• **TASK TO CARRY OUT**
Instruction for the entries that follow: retype exactly the lines from the line with "Image resolution: width=1021" to the line with "Click the quantity input field", both included, and omit all others.
(THE RECORDS Opens)
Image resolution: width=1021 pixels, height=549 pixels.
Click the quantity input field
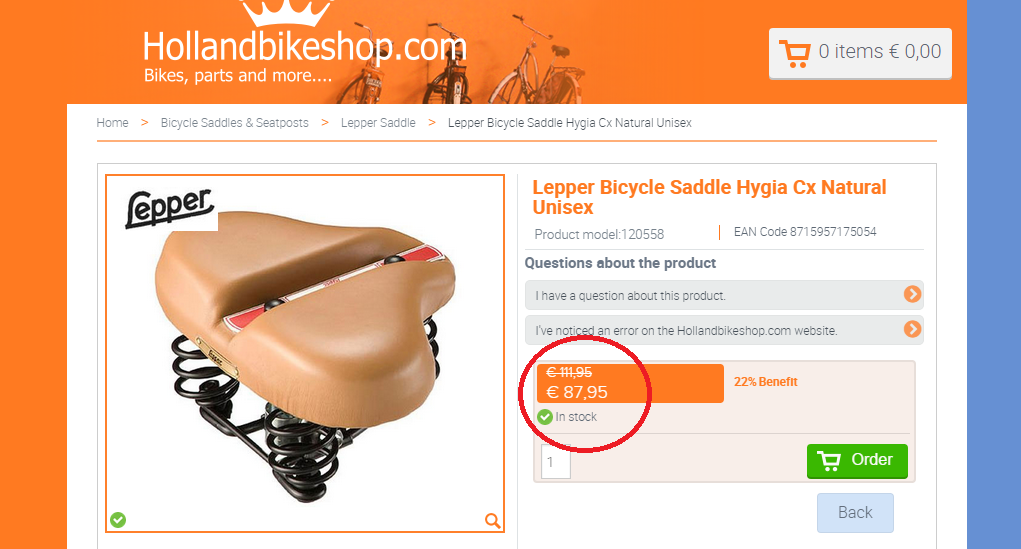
(THE RECORDS Closes)
(THE RECORDS Opens)
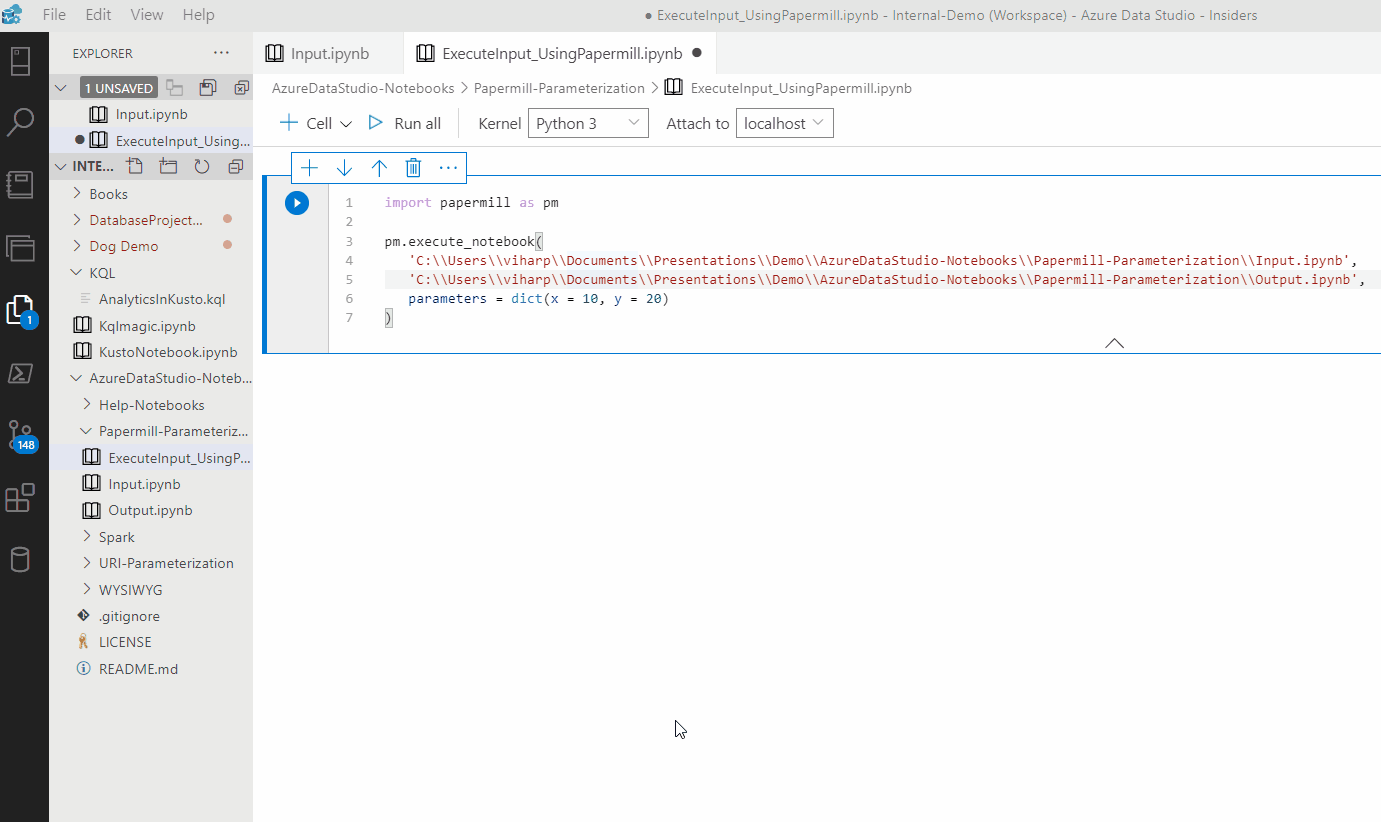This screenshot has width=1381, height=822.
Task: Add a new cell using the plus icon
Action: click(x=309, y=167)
(THE RECORDS Closes)
• **YOUR RESPONSE**
Image resolution: width=1021 pixels, height=549 pixels.
Click the quantity input field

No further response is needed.